## WHAT THE TASK ASKS
Scan the material below for every line with the string "computer", and copy those lines.

─── INPUT ───

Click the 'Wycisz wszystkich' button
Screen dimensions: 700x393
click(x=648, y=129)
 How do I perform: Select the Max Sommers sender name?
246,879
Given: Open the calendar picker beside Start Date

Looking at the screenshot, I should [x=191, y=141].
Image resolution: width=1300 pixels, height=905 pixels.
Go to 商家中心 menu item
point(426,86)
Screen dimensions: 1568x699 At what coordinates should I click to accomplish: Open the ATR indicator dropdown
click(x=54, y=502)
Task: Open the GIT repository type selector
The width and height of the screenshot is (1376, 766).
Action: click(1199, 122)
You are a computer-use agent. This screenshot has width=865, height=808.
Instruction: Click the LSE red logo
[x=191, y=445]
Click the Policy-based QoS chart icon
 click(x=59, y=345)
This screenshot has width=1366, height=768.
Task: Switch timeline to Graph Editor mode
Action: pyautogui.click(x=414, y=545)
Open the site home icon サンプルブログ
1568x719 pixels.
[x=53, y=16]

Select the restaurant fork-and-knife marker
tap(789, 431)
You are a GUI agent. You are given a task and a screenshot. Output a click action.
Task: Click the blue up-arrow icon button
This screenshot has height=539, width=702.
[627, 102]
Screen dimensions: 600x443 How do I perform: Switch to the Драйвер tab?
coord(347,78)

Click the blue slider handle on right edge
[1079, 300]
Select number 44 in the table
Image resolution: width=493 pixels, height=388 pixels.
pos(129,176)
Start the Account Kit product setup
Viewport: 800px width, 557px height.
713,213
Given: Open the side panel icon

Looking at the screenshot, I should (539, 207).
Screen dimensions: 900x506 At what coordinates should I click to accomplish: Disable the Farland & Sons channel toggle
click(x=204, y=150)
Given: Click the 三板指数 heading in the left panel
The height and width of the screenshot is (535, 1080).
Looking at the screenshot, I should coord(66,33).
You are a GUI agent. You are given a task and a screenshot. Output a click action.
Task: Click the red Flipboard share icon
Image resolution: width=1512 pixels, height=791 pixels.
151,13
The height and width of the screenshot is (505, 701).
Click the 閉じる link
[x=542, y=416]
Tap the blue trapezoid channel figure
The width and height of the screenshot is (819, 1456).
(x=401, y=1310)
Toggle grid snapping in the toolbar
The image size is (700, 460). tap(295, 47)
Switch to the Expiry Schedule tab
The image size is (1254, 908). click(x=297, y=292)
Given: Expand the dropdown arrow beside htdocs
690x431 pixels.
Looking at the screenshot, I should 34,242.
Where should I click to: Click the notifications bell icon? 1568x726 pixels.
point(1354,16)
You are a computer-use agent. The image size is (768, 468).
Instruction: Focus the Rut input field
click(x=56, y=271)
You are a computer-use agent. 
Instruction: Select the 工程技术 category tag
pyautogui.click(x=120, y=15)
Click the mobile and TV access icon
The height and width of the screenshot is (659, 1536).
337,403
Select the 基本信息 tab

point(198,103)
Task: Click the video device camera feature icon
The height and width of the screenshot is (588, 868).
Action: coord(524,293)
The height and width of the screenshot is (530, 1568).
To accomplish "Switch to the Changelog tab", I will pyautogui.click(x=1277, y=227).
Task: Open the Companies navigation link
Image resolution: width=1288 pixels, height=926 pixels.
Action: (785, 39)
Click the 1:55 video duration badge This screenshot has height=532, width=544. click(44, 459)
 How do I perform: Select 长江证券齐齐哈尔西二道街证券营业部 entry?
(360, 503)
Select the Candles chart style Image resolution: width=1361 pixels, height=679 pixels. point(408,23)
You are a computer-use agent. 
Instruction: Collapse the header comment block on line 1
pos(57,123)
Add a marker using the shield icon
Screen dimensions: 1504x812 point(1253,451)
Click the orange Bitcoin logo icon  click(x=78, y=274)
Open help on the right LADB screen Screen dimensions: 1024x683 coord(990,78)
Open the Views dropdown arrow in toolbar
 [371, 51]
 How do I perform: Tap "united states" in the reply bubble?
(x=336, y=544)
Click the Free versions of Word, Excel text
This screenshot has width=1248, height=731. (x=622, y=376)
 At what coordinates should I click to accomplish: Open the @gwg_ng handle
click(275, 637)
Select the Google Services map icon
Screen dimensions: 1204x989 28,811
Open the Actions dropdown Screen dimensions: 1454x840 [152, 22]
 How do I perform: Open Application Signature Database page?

───

## SOLVED PROBLEM
You are a computer-use agent. This screenshot has width=865, height=808.
You are a computer-use agent. The image size is (768, 468).
You are a computer-use agent. 
You are a computer-use agent. 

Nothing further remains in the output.